At the Herzog August Bibliothek Leibniz served the Dukes of Brunswick-Lüneberg as librarian, amongst other offices, while pursuing his own projects of private scholarship. As a book user he was most interested in what was, naturally, useful. For librarianship this meant that his approach was one of creating the best, highly curated, current resource as opposed to collecting everything, or giving priority to classics. He scoured any available “bookseller and fair catalogs, correspondence, the Journal des Sçavans, and the Royal Society Transactions;” but also saw the value of a library being able to purchase collections on the market wholesale; something he complained about not having the resources to do. In 1689 in Italy, on a mission for his employers, he “composed a list of some 2,500 titles, arranged first by subject and then roughly by date; based on both classics and recent science.” It was a starting point rather than a comprehensive bibliography. His 1702 dossier to his patron, Rudolph Augustus, listed the “increasing rate of book production, the rising costs of books and binding16, the state of the library’s holdings, and comparable data from other collections.” He also suggested several positive ideas to raise money. It was under the succeeding Duke, Anton Ulrich, that plans for the new library building progressed. Book acquisition had increased, leading to the need for temporary storage. A vignette of a typical day in the new library is provided by Jackson (p.247): “Despite the librarian’s devotion to service to “all,” a traveller of 1731 – eight years after the books had been placed there – found just a few scholars using the collection, the staff absorbed in niceties of cataloguing.” In general, “… provision of appropriate space seldom kept up with the acquisitions.” Another contemporary diarist records “crowding and disorganization” typical of the 100 libraries he visited in Germany, the Low Countries and England between 1709 and 1711 (Ibid., pp.245-7).
The German term for shelf list is Standortskatalog, meaning ‘location catalogue’, but because these were separated by subject it became common in larger libraries to also keep an Accessionskatalog, which kept everything in one place.
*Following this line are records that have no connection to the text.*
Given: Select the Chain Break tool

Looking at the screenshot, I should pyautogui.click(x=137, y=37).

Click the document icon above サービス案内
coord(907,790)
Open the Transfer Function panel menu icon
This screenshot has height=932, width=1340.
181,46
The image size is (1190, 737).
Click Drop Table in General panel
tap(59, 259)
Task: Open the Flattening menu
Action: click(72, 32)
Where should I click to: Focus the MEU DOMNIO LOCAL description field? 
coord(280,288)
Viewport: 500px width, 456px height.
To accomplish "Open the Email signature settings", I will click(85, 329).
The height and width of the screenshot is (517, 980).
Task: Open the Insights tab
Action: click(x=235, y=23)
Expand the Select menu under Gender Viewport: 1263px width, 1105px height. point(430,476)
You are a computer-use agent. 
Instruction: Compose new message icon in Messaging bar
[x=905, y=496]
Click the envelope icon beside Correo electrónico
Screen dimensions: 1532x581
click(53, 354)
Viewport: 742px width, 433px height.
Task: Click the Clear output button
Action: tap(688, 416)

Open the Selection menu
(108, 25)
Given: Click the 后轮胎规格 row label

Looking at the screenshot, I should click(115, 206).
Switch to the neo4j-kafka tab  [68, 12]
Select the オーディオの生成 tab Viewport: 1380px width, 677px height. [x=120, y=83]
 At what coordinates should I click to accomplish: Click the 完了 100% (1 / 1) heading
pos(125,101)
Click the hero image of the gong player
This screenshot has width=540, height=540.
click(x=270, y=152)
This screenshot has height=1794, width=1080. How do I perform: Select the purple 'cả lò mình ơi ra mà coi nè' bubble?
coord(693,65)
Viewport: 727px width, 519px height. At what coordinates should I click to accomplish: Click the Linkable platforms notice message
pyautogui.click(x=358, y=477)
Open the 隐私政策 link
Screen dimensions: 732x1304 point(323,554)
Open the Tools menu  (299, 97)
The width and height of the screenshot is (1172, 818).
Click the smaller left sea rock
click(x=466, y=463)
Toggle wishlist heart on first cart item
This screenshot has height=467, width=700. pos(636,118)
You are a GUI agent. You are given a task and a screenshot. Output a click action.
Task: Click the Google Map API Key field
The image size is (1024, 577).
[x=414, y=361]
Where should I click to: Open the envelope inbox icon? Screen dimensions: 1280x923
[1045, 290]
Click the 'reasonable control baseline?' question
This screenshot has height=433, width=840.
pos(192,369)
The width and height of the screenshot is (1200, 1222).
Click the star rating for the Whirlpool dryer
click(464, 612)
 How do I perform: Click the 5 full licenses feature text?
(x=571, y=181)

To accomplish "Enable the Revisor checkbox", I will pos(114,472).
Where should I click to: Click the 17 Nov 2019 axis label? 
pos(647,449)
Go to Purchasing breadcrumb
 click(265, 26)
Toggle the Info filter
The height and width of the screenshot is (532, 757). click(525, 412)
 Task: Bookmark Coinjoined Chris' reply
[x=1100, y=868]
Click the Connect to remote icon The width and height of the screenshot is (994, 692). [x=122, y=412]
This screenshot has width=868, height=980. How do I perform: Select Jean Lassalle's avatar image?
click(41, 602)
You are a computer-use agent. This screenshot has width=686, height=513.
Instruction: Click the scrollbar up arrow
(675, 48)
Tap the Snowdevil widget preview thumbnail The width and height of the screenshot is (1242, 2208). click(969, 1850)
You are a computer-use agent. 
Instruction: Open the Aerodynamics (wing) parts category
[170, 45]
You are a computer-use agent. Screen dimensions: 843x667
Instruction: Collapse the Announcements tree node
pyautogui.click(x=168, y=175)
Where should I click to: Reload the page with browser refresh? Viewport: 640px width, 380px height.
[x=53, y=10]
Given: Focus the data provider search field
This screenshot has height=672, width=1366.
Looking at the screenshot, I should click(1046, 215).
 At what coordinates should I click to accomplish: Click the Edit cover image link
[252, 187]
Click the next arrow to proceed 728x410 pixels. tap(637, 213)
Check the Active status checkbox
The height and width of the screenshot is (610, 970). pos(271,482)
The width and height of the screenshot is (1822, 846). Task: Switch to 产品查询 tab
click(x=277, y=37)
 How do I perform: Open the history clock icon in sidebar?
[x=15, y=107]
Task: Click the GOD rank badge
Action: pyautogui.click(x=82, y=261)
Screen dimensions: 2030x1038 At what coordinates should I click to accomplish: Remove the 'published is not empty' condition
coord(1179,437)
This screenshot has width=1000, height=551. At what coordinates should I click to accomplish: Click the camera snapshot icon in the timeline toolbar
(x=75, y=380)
New documents such as “learned society transactions, academic dissertations and learned journals confronted the cataloger with numerous volumes of multiple authorship.” The solution was to prepare entries for parts of composite works and pamphlets. This had been proposed at the Bodleian (not for the first time) in 1697. But, “Such analytics were to become familiar and valued in many libraries… .” (Ibid., pp.258/261-2).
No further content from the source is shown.